1925 yılında Montana’da geçen hikâye (Campion, ülkesi Yeni Zelanda’da çekmiş) bir western. Gözlerden ırak bir çiftlikte refah içinde yaşayan iki erkek kardeşten birinin evlenmesi sonunda gelişen olayları konu alan film, eleştirmenlerin etkileyiciliği konusunda fikir birliğine vardığı bir yapım.

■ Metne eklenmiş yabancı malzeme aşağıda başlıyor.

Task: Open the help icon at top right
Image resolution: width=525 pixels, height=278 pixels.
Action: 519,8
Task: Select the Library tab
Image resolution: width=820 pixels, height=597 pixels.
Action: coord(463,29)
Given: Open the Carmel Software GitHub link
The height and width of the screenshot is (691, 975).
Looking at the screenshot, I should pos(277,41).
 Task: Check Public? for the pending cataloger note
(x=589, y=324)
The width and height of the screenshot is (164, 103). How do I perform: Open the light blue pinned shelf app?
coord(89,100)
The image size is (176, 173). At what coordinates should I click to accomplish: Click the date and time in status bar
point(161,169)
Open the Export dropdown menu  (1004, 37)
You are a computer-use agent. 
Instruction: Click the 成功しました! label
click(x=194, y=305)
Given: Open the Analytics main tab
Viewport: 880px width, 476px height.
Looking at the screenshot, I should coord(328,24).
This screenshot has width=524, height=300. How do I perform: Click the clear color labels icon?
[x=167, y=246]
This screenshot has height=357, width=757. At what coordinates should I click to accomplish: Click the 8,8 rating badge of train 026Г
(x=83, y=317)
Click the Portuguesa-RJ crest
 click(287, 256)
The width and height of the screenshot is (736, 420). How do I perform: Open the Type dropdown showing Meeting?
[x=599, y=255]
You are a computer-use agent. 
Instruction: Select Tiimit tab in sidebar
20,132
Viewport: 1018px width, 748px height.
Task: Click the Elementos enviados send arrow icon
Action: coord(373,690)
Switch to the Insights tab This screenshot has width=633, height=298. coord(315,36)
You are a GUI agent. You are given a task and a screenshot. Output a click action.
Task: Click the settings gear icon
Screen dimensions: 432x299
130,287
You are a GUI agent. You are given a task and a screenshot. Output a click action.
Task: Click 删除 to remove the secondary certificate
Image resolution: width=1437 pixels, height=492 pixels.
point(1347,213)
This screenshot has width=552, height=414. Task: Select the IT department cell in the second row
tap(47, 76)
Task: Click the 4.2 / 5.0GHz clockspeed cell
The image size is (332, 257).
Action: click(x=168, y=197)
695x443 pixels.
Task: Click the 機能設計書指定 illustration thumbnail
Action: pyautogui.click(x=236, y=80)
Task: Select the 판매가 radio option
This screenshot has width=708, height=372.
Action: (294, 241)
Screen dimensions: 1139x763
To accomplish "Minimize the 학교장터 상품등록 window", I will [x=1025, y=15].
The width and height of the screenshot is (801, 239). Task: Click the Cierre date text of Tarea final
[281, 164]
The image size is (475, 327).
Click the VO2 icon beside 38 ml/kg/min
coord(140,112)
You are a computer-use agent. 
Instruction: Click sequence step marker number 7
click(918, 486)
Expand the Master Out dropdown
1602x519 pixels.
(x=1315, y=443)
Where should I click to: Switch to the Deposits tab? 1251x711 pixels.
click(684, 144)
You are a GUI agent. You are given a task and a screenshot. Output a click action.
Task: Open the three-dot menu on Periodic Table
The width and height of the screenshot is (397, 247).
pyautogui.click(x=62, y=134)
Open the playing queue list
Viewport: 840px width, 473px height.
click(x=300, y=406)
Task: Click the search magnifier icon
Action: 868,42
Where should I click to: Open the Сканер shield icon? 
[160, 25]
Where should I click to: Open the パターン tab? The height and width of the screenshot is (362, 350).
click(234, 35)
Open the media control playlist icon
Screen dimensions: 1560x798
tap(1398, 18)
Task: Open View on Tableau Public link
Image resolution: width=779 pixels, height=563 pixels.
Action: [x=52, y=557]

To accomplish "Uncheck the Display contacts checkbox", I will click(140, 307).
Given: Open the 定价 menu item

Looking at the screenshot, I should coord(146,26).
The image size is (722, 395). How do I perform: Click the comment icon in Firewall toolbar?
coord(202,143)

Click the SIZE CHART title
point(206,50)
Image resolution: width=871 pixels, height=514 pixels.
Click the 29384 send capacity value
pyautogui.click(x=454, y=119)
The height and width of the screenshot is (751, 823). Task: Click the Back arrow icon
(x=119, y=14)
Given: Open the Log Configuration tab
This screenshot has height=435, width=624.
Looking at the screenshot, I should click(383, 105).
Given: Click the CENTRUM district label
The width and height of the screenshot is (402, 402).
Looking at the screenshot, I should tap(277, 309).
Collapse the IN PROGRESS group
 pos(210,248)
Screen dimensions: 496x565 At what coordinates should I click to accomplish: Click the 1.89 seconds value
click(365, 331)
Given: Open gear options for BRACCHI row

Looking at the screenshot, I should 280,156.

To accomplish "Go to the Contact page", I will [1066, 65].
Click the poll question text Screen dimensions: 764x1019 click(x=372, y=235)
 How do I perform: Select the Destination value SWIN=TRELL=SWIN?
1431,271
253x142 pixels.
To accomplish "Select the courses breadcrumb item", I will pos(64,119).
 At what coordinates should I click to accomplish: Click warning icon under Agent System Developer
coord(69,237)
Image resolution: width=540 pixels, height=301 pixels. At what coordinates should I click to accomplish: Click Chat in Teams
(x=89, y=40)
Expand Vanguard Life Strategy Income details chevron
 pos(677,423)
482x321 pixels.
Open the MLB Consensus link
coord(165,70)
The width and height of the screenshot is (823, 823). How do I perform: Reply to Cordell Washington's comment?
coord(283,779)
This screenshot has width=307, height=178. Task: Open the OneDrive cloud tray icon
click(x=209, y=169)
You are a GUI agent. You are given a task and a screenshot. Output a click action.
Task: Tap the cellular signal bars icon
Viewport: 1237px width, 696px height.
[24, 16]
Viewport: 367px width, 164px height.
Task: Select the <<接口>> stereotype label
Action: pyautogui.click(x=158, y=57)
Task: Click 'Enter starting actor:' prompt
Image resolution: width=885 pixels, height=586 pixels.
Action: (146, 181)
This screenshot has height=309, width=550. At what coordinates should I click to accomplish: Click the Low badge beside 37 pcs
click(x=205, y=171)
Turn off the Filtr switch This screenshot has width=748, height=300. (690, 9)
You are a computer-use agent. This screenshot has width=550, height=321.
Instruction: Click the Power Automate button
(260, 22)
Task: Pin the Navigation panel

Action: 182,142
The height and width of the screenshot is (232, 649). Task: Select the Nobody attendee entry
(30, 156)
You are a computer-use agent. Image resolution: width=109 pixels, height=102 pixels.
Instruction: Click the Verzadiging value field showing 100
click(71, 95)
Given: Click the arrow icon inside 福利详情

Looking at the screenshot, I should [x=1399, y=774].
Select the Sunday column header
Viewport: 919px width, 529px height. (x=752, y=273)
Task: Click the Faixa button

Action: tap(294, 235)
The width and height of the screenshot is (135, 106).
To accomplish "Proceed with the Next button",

Aralık ayından önce sinemalarda gösterilecek, sonra da dijital platform Netflix’te yayınlanacak filmin basın toplantısında Campion, bu yıl kadın yönetmenlerin başarılarının hatırlatılması üzerine “Kızlar çok iyi gidiyor” yorumunu yaptı ve sinemada istatistik kadınların lehine olmasa da bir kez şans verildiğinde kadınları durdurmanın yolu olmadığını söyledi. Ona ne şüphe, kendisi de bu zorlu yolun ilk rehberlerindendi.